▶ [Textauszug]:
Entscheidungsstichwort (Thema)

Anspruch des sorgeberechtigten Elternteils als Unionsbürger auf Leistungen der Grundsicherung nach dem Aufenthaltsrecht dessen minderjähriger Kinder

 

Orientierungssatz

1. Nach § 28 Abs. 1 S. 1 Nr. 3 AufenthG ist dem ausländischen Elternteil eines minderjährigen ledigen Deutschen zur Ausübung der Personensorge auch ohne Existenzsicherung i. S. von § 5 Abs. 1 Nr. 1 AufenthG eine Aufenthaltserlaubnis zu erteilen, wenn der Deutsche seinen gewöhnlichen Aufenthalt im Bundesgebiet hat. Das in Art. 18 AEUV verankerte Verbot der Diskriminierung aus Gründen der Staatsangehörigkeit ist auch auf minderjährige Unionsbürger anzuwenden, die über ein Aufenthaltsrecht nach dem FreizügG verfügen. Dies hat zur Folge, dass deren Mutter gleichfalls ein Aufenthaltsrecht aus § 28 Abs. 1 S. 1 Nr. 3 AufenthG zusteht. Damit entfällt der Anwendungsbereich der Ausschlussnorm des § 7 Abs. 1 S. 2 SGB 2.

2. Die Mutter ist nach § 7 Abs. 3 Nr. 3b SGB 2 der Bedarfsgemeinschaft ihres Lebenspartners und der gemeinsamen Kinder zuzuordnen und nach dem SGB 2 leistungsberechtigt.

 

Tenor

Der Antragsgegner wird im Wege der einstweiligen Anordnung verpflichtet, der Antragstellerin als Angehöriger der Bedarfsgemeinschaft mit ihrem Lebenspartner, Herrn C. C., sowie den gemeinsamen Kindern D., E. und F. Leistungen zur Sicherung Lebensunterhaltes nach dem SGB II in dem gesetzlich vorgesehenen Umfang und vorläufig für die Zeit vom 2. Dezember 2019 bis 31. März 2020 zu gewähren.

Der Antragsgegner hat der Antragstellerin die notwendigen außergerichtlichen Kosten zu erstatten.

Der Antragstellerin wird unter Beiordnung von Frau Rechtsanwältin ... Prozesskostenhilfe ohne Ratenzahlung für das erstinstanzliche Verfahren der einstweiligen Anordnung mit Wirkung ab 2. Dezember 2019 bewilligt.

▶ [Aufgabe a]: Gib aus den nachfolgenden Datenzeilen den Abschnitt, der mit der Zeile beginnt, die „Task: Select the Ранее“ enthält, und mit der Zeile endet, die „coord(490,181)“ enthält, als JSON-Liste von Zeichenketten wieder, eine pro Zeile und ohne Leerzeilen. Beide Grenzzeilen gehören dazu.

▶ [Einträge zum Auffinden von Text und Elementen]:
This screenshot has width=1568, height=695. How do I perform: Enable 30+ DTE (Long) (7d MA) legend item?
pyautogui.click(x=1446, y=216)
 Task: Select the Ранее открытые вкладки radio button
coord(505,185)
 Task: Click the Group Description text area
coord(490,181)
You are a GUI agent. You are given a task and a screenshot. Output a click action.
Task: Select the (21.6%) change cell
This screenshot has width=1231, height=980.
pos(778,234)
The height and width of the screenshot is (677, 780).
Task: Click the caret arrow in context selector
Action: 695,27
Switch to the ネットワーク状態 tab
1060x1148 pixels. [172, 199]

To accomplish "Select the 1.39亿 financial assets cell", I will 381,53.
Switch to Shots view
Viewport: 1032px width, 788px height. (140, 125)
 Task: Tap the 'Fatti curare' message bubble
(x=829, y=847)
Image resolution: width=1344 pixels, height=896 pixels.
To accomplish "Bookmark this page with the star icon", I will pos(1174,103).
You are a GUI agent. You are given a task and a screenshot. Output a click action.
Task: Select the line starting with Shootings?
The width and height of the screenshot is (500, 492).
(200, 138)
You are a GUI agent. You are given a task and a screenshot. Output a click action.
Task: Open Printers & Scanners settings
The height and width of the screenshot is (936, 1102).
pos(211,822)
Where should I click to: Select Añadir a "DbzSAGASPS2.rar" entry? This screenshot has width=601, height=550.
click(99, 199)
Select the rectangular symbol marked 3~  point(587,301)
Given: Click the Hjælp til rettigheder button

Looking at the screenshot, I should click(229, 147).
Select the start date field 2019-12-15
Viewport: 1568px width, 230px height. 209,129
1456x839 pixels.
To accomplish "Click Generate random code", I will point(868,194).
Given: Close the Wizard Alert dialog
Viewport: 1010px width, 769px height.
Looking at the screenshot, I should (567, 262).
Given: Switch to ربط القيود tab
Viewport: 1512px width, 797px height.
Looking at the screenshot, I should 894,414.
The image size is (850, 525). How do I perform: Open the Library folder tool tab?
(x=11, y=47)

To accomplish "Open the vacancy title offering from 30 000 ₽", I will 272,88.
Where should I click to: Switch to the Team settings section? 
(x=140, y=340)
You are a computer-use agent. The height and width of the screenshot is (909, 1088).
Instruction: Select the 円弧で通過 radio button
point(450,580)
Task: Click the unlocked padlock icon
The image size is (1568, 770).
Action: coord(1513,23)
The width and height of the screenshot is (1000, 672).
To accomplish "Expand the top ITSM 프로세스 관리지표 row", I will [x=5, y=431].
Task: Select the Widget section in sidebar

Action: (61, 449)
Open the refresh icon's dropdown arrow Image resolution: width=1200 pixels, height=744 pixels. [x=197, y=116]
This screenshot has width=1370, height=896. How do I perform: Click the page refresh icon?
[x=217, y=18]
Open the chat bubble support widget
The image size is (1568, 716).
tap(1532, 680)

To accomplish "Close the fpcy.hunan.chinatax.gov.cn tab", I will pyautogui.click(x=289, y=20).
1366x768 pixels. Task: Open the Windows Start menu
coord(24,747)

▶ [Aufgabe b]: Führe den Textauszug zum Grundsicherungsanspruch sorgeberechtigter Unionsbürger im Anschluss an seinen letzten Satz weiter.

▶ [Antwort a]:
[
  " Task: Select the Ранее открытые вкладки radio button",
  "coord(505,185)",
  " Task: Click the Group Description text area",
  "coord(490,181)"
]

▶ [Antwort b]:
Gründe

Mit ihrem beim hiesigen Sozialgericht am 2. Dezember 2019 eingegangenen Antrag begehrt die Antragstellerin, den Antragsgegner im Wege der einstweiligen Anordnung zu verpflichten, ihr als Angehöriger der Bedarfsgemeinschaft ihres Lebenspartners sowie dreier gemeinsamer Kinder die Leistungen zur Sicherung des Lebensunterhaltes nach dem Zweiten Buch des Sozialgesetzbuchs (SGB II) zu gewähren.

Die 1990 geborene Antragstellerin ist als rumänische Staatsangehörige freizügigkeitsberechtigt. Sie gehört der Bedarfsgemeinschaft mit ihrem Lebensgefährten, Herrn C. C., sowie den 3 gemeinsamen Kindern D. (geb. 2014), E. (geb. 2016) sowie F. (geb. 2017) an. Ausweislich der Verwaltungsakte ging ihr vorgenannter Lebenspartner in der Zeit vom 15. April 2019 bis 31. Oktober 2019 einer geringfügigen Beschäftigung als Aushilfskraft nach. Die ausgesprochene Kündigung wertete der Antragsgegner als unverschuldet und bewilligte dem Lebensgefährten der Antragstellerin einschließlich der 3 gemeinsamen Kinder - wie bereits zuvor durch Bescheid vom 19. August 2019 in Gestalt des Widerspruchsbescheides vom 15. November 2019 - die SGB II-Leistungen durch Bescheid vom 19. November 2019 in Gestalt des Bescheides vom 23. November 2019 für die Zeit vom 1. Dezember 2019 bis 31. März 2020 weiter. Dagegen legte die Prozessbevollmächtigte der Antragstellerin am 2. Dezember 2019 Widerspruch ein.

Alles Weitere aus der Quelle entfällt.